In the listing below, repeat exactly every line from the first through the line containing "Image resolution: width=1568 pixels, height=627", with nothing else.

────────────────

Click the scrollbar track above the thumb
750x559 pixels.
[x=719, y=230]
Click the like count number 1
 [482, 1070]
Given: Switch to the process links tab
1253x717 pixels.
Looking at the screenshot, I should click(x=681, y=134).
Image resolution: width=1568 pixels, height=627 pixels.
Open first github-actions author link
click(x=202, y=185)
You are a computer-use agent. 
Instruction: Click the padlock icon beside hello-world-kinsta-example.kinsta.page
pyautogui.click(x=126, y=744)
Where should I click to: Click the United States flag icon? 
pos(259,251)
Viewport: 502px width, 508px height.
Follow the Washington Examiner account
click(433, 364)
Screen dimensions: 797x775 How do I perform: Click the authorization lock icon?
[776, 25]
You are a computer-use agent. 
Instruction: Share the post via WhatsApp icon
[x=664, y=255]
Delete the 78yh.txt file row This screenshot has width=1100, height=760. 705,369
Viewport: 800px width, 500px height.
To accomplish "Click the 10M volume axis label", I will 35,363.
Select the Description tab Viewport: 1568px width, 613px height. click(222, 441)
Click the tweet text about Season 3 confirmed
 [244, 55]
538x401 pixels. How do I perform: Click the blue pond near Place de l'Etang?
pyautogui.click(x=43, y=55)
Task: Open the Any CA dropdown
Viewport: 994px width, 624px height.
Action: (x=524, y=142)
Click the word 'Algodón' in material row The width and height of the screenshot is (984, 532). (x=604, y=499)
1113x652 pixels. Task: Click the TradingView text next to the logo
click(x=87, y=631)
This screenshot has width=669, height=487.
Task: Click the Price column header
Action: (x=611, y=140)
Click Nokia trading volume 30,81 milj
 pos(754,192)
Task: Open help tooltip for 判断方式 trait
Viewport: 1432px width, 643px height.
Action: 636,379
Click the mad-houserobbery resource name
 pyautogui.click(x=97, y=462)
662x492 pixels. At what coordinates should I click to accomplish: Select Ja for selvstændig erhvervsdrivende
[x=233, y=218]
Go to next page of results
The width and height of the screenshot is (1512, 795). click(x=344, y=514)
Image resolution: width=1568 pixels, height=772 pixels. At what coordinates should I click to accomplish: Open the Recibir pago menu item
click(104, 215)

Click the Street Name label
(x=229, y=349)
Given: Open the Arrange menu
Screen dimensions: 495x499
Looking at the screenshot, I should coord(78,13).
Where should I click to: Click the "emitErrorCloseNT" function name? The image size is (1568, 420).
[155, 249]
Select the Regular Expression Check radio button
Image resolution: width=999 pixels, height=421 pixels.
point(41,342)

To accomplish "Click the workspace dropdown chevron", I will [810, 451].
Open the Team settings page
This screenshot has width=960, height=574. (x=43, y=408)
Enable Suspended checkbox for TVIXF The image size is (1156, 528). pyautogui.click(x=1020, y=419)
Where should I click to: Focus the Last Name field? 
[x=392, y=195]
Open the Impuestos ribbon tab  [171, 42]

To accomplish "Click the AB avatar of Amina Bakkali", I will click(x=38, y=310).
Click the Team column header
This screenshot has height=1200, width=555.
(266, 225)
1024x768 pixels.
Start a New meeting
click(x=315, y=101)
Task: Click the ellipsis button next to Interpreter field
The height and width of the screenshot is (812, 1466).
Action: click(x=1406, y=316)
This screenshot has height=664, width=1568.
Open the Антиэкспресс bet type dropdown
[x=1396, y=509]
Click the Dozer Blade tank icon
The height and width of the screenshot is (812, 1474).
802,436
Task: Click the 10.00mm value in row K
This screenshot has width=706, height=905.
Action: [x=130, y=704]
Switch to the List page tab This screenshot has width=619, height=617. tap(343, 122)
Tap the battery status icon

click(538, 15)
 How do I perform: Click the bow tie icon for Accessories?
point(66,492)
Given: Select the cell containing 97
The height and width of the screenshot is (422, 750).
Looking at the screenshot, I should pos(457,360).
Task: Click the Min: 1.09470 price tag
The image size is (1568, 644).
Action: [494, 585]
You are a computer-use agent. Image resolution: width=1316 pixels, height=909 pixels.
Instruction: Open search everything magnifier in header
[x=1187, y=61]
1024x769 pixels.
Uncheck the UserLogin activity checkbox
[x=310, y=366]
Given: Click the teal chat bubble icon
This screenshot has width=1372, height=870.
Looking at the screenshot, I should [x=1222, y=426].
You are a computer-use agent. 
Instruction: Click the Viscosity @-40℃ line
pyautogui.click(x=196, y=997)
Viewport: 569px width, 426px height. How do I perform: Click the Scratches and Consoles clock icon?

────────────────

# Solution for this task
Click the scrollbar track above the thumb
750x559 pixels.
[x=719, y=230]
Click the like count number 1
 [482, 1070]
Given: Switch to the process links tab
1253x717 pixels.
Looking at the screenshot, I should click(x=681, y=134).
Image resolution: width=1568 pixels, height=627 pixels.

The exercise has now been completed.